Anonymous wrote:Anonymous wrote:As a special educator and a special needs parent I am just going I add that parents that tiptoe around their special needs children’s emotions and deny them experiences like learning how the world works (you are seriously going to keep the existence of wedding receptions a secret) and the opportunity to experience disappointment are harming their children. I see it often and every family I know who would make this choice has a child whose transition to adulthood goes badly.
If you can’t go for the sake of your sister, then go for the sake of your child.
How is this tiptoeing, though? OP let her daughter know she's not not invited to the reception (sidenote: since when does an open bar mean kids can't come? the bartender wouldn't serve them, so what difference would it make?). Experience of disappointment achieved! If OP were insisting that her sister HAS to invite her daughter because the most important thing is her daughter's feelings, that would be inappropriate. .
I don't see why OP is so wrong for not wanted to attend without her husband.
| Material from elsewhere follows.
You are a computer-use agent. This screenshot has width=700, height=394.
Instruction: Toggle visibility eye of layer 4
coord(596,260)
If she wanted to go without him because she thought it would still be fun, I'd get that. If she thinks the standard reception activities won't be fun without him, why should she go? It's not prime hangout time with her sister, who'll be otherwise occupied. She's not responsible for her parents' decisions.
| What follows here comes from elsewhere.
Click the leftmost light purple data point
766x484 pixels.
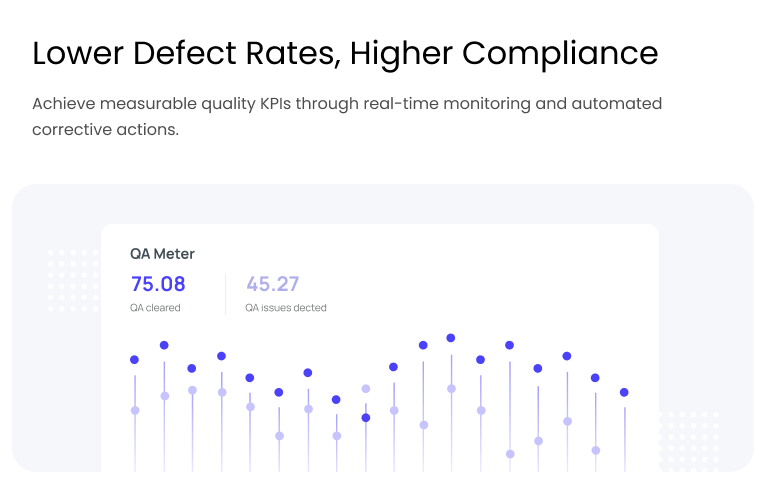[x=135, y=410]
Anonymous wrote:As a special educator and a special needs parent I am just going I add that parents that tiptoe around their special needs children’s emotions and deny them experiences like learning how the world works (you are seriously going to keep the existence of wedding receptions a secret) and the opportunity to experience disappointment are harming their children. I see it often and every family I know who would make this choice has a child whose transition to adulthood goes badly.
If you can’t go for the sake of your sister, then go for the sake of your child.
Anonymous wrote:Anonymous wrote:I’ve read all the way through and I still think you should go. DH and daughter should have a fun movie and pizza picnic at the hotel while you go to the grownup party. Your sister is very hurt. She obviously wants you there. There is NO reasonable reason not to go. It’s rare to find DCUM unanimous in this but it is clear that you should go. Your sister will be MUCH more hurt and pretty much forever, vs your daughter who can have fun with her dad at a hotel and will have enjoyed the ceremony earlier. Your daughter has enough cognitive awareness to understand that some things are for kids and some just grownups. You can simply say your sister thought at first that she could come to the after party but then found out the rules said she couldn’t.
Your parents are absolutely off the chain and them not attending is unforgivable. If you think it is because of your daughter you had better be VERY clear with them that you don’t want them to do that.
Well said
Anonymous wrote:I’ve read all the way through and I still think you should go. DH and daughter should have a fun movie and pizza picnic at the hotel while you go to the grownup party. Your sister is very hurt. She obviously wants you there. There is NO reasonable reason not to go. It’s rare to find DCUM unanimous in this but it is clear that you should go. Your sister will be MUCH more hurt and pretty much forever, vs your daughter who can have fun with her dad at a hotel and will have enjoyed the ceremony earlier. Your daughter has enough cognitive awareness to understand that some things are for kids and some just grownups. You can simply say your sister thought at first that she could come to the after party but then found out the rules said she couldn’t.
Your parents are absolutely off the chain and them not attending is unforgivable. If you think it is because of your daughter you had better be VERY clear with them that you don’t want them to do that.